What to produce →
How many lines in the records below contain the string "Image"? Reply with the number alone.
===== Dataset excerpts
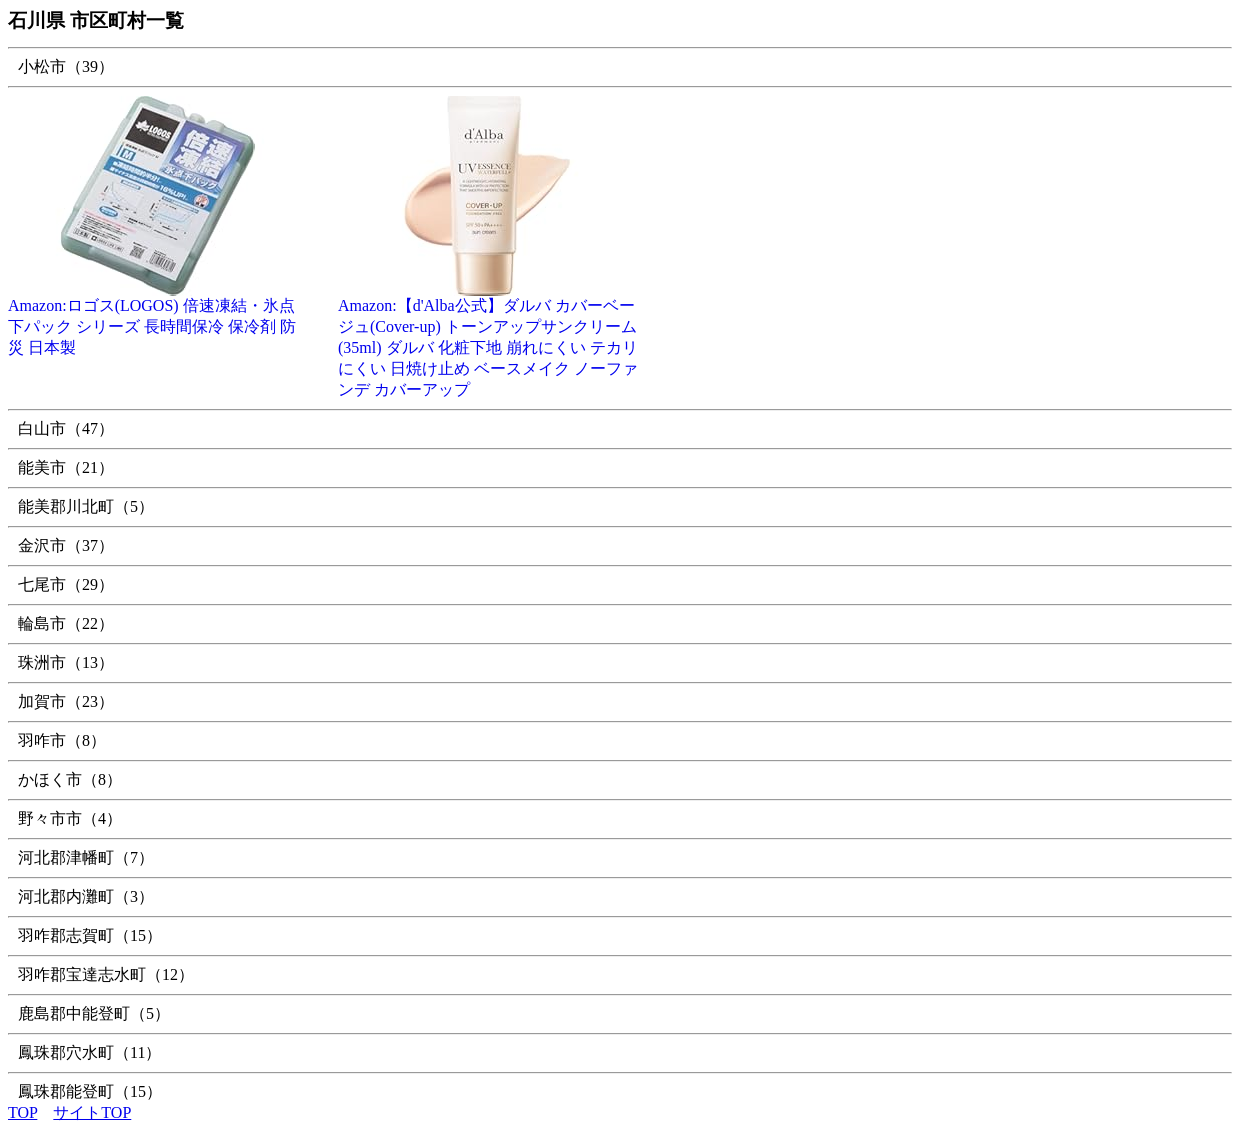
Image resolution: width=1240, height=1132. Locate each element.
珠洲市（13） (66, 662)
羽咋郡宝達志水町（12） (106, 974)
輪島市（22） (66, 623)
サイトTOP (92, 1112)
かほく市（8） (70, 779)
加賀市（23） (66, 701)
==========
Complete response →
1